ヴェノムのゴミ箱島代表ひもるのレビュー・感想・評価

ヴェノム(2018年製作の映画)
2.5
良いところもそれなりにある作品ではある。まず、エディ・ブロックを演じるトム・ハーディは演技がほんとに上手い。特にシンビオートに取り憑かれた後のひどい狂気っぷりは素晴らしい。
エディ・ブロックとヴェノムのちょっとばかげたやりとりを見るのは楽しい。かなりシリアスな作品だと思ってたけど、適度にユーモアがあった。アクションシーンだと、中盤のカーチェイスが良かった。
ただ、これらの利点が十分に活かされてるとは言い難く、何よりも脚本の問題が多すぎる。

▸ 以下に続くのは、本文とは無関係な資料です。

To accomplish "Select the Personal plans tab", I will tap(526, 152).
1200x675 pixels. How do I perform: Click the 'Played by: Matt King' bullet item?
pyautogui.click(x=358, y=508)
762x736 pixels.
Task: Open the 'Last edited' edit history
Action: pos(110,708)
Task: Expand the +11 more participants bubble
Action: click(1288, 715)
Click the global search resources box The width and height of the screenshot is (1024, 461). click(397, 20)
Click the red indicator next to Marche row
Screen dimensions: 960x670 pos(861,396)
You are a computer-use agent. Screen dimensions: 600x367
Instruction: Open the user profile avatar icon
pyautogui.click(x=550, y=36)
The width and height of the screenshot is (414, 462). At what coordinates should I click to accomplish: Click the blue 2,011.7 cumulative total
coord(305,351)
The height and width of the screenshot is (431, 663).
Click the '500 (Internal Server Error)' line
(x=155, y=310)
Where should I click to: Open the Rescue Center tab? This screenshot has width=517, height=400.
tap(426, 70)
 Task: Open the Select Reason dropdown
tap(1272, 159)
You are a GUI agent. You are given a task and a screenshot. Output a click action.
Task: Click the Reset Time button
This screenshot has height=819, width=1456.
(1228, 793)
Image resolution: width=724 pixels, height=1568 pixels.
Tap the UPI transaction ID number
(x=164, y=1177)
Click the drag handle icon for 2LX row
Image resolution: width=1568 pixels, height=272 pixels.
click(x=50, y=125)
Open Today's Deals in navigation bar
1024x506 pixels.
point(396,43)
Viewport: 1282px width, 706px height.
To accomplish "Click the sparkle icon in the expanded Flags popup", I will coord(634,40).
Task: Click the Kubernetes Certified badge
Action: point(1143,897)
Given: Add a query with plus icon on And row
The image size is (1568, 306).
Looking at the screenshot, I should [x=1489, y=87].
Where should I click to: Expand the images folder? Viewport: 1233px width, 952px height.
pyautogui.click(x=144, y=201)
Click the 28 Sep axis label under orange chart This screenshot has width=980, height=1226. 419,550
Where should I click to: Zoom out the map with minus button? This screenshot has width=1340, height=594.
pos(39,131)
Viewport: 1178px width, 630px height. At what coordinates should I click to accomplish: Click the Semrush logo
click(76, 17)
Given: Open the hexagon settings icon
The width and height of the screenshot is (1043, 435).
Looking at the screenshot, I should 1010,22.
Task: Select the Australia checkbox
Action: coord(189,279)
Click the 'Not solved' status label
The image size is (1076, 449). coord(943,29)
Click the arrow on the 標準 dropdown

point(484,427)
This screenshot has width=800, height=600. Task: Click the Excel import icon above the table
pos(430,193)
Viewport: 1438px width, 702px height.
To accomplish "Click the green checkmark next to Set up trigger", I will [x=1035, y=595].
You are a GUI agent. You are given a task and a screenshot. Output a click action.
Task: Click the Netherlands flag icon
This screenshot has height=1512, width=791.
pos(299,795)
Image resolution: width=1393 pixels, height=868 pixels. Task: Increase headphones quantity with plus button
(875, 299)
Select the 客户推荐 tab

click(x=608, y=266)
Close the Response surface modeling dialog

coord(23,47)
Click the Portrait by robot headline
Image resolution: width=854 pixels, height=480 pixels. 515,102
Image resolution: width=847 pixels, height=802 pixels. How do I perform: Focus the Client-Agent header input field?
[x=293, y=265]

特に主人公のエディ・ブロックの行動は頭が悪すぎる。仕事を失うきっかけは完全にエディ・ブロックの自業自得。あんな恐ろしい噂を持っている人にストレートに質問するのはどうかと思う。彼女に迷惑かけてるし捨てられたのも当たり前。
最初に失敗した主人公が成長するなら良いんだけど、そうじゃないし、ミシェル・ウィリアムズ演じるアン・ウェイングには、すでに新しい彼氏がいるにもかかわらず、仲直りしてるみたいになってる。これに限らず、キャラクターの心理的描写の薄さは非常に目立つ。エディ・ブロックとヴェノムの最も重要なコンビは、特別なきっかけなしで仲間のようになるし、ヴェノムは悪者のようには見えない。人を攻撃するのも身を守るためばかりだし、意外と聞き分けがよく、いい人は食べてはいけないとエディ・ブロックが言ったら受け入れるし、悪く見えない。最終的に、人類を守るために突然同胞を裏切ったし。
正直なところ、ストーリーの構成は良くなく、前半は見せ場が少なかくてつまらなかったし、後半は尺が足りなかったせいか、突然の急展開が目立った。台詞での説明も多い。
アクションシーンはただでさえ暗くて見づらいことが多いのに、動きが速すぎたり、カメラワークがおかしかったり、フラッシュが強かったりしてさらに見づらくなってる。中盤のカーチェイスが完全にピーク。
この作品はPG12だけど、そんなに残酷な描写はなく、これなら15、18とかでもいいから、『デッドプール』のようにもっと過激にして欲しかった。予告編では"残虐"と言われているけど、直接人を殺す描写は少なく、殺し方も酷いものじゃない。MCUにはない残酷さを期待していたから、かなりがっかりした。